Eminem’s math envy

Lose yourself in the digits

This is what you see if you search for If Eminem was a math guy on the internet.  
License undetermined, owner apparently  www.teachpi.org

Olivier Fouquet, a number theorist at Orsay, wrote a few weeks ago to point out some rap lyrics I might have wanted to include in Chapter 8.  Eminem reveals his own math envy twice on The Eminem Show (2002).   In Goodbye to Hollywood, his complaint

What about math, how come I wasn’t ever good at that?

is not merely rhetorical.  Sandwiched as it is between

This is not a game, this fame, in real life this is sick


I’m trapped, if I could go back, I never woulda rapped
I sold my soul to the devil I’ll never get it back

the man from Detroit is saying clearly how much he wishes he could be like the authors of this and similar blogs.  And for his admirers who haven’t yet put M & M together, there’s this from The Marshall Mathers LP 2 (2013).

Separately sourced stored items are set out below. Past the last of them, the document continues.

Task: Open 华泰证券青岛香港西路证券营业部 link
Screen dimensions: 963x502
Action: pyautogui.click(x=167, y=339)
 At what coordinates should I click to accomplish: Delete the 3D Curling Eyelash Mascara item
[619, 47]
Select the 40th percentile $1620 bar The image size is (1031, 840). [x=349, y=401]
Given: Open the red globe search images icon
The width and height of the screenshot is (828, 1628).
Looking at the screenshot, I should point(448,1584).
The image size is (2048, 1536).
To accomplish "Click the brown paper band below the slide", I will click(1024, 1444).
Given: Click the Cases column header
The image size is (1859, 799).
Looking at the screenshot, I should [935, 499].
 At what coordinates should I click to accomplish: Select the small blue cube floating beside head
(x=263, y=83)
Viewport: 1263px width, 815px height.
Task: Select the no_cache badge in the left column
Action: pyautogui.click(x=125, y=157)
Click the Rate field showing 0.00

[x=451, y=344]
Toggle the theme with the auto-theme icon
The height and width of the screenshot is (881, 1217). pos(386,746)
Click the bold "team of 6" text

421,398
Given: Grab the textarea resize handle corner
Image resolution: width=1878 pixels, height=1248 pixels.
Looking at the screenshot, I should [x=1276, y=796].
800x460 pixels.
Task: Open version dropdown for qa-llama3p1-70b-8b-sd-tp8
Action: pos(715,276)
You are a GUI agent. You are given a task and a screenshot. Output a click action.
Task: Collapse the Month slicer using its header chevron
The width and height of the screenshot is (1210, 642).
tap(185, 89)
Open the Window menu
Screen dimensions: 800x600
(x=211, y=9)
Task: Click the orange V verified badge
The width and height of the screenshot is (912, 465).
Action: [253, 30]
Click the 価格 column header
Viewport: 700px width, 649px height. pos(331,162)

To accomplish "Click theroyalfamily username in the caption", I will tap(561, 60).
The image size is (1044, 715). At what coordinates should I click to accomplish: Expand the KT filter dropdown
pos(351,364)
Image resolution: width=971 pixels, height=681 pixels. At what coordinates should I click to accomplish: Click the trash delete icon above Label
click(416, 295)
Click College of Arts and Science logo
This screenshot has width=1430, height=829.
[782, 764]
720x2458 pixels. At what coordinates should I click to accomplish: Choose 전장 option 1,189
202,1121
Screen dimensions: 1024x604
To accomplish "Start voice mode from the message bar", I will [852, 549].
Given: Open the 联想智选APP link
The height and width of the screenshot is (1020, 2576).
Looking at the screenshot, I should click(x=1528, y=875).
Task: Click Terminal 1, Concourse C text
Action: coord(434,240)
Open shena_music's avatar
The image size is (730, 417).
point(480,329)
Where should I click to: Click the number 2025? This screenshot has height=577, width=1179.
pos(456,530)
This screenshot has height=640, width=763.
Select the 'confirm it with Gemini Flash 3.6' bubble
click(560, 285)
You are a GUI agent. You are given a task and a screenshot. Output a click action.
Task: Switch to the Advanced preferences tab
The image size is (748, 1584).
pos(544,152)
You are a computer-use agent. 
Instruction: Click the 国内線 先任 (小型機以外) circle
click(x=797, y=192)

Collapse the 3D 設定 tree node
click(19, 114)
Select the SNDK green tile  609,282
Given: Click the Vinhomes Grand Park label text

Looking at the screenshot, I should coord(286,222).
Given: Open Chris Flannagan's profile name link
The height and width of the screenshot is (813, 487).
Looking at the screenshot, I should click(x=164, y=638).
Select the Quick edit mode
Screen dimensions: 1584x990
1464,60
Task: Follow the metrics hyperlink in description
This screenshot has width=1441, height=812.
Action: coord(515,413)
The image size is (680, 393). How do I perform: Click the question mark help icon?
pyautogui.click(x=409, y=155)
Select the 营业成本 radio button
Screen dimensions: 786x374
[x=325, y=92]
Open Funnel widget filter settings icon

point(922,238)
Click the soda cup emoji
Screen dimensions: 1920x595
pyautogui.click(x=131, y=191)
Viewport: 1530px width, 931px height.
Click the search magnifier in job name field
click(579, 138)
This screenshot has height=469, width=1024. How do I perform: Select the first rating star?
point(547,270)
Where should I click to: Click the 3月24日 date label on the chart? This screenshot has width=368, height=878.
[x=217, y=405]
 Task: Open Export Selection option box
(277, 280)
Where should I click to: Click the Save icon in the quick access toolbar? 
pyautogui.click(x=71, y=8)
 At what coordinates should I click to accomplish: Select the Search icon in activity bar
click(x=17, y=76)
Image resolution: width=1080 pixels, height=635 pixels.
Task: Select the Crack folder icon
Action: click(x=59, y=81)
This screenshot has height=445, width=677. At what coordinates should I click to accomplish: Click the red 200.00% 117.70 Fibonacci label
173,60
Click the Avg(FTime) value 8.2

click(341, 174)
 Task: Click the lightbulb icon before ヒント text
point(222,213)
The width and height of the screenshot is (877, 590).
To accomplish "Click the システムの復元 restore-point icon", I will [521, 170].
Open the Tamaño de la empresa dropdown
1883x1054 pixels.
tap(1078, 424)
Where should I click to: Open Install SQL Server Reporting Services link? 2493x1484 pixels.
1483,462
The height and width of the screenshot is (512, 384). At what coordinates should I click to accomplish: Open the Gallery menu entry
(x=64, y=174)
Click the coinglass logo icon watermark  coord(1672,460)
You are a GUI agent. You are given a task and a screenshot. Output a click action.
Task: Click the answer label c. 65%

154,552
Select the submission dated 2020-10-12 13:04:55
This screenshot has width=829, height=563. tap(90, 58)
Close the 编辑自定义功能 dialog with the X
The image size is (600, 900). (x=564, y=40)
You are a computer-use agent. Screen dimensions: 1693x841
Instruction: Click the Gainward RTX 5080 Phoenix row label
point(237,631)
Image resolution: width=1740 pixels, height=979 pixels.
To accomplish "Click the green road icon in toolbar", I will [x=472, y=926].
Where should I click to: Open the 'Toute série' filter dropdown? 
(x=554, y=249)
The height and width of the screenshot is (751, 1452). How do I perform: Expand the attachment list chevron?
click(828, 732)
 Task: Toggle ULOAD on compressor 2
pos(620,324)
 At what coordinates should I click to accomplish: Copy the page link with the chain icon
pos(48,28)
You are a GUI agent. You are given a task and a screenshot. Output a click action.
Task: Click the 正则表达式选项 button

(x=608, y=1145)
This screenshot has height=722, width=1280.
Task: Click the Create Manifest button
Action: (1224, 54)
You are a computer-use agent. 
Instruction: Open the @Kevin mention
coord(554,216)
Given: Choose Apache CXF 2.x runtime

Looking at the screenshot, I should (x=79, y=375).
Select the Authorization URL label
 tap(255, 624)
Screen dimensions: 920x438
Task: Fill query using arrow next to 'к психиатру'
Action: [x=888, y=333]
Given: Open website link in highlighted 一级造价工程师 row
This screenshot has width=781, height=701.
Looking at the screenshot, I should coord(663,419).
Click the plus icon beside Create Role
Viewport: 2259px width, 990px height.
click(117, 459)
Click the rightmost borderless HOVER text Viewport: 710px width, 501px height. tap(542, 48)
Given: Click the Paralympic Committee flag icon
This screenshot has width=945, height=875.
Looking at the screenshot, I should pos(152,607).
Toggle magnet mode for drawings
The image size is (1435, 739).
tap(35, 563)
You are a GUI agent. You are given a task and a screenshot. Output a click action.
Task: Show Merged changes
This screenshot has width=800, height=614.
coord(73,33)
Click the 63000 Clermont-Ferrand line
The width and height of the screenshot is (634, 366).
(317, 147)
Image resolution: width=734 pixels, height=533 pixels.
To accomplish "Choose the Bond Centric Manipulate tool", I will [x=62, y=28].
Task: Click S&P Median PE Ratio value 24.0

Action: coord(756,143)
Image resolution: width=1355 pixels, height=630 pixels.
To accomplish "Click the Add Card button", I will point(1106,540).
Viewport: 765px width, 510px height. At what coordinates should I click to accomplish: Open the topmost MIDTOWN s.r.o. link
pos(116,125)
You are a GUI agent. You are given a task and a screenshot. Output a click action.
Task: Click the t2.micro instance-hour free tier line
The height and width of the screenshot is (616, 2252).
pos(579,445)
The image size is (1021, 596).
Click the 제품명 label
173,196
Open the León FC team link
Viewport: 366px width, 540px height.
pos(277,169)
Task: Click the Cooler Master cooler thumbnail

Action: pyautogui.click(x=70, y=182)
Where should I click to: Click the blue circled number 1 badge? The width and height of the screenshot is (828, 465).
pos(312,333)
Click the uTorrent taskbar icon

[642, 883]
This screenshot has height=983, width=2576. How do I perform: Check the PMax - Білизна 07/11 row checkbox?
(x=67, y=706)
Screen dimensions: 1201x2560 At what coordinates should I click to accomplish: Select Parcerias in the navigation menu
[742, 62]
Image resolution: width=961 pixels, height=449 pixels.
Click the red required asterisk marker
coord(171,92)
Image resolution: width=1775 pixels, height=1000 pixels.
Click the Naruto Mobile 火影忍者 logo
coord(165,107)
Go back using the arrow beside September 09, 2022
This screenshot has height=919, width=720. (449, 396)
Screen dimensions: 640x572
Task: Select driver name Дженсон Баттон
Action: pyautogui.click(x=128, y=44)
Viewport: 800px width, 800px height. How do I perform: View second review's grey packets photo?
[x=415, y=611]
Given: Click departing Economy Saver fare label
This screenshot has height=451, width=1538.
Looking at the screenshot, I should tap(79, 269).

I’d count my blessings, but I suck at math

Back on the Eminem Show, White America features yet another mathematical line:

Look at my sales
Let’s do the math: if I was black, I woulda sold half

This is, as Fouquet points out, a self-referential indictment of the charisma of the author of the best-selling album of 2002; but it also highlights the contrast between Eminem’s math envy and the math identification of Sun Pharaoh in Omnicron from the Jedi Mind Tricks album with the long title The Psycho-Social, Chemical, Biological and Electro-Magnetic Manipulation of Human Consciousness (1997):

Scientifical madness
Eliminating masses with mathematical tactics

Strategic, electronical, weaponry fucking up your anatomy Insanity, inviting thee
Atomically bombing the fraudulent MC
Escorting he, with battle strategy

Confusion weaponry cause fatality
Intergalactic tactics shine like metallics
With mathematics, I leave your whole clique splattered

This is consistent with the general tenor of Chapter 8 (The Science of Tricks) and specifically with the claim that, “there’s no stigma attached to mathematics!” in African-American popular music.  But I’ll leave the theorizing to specialists.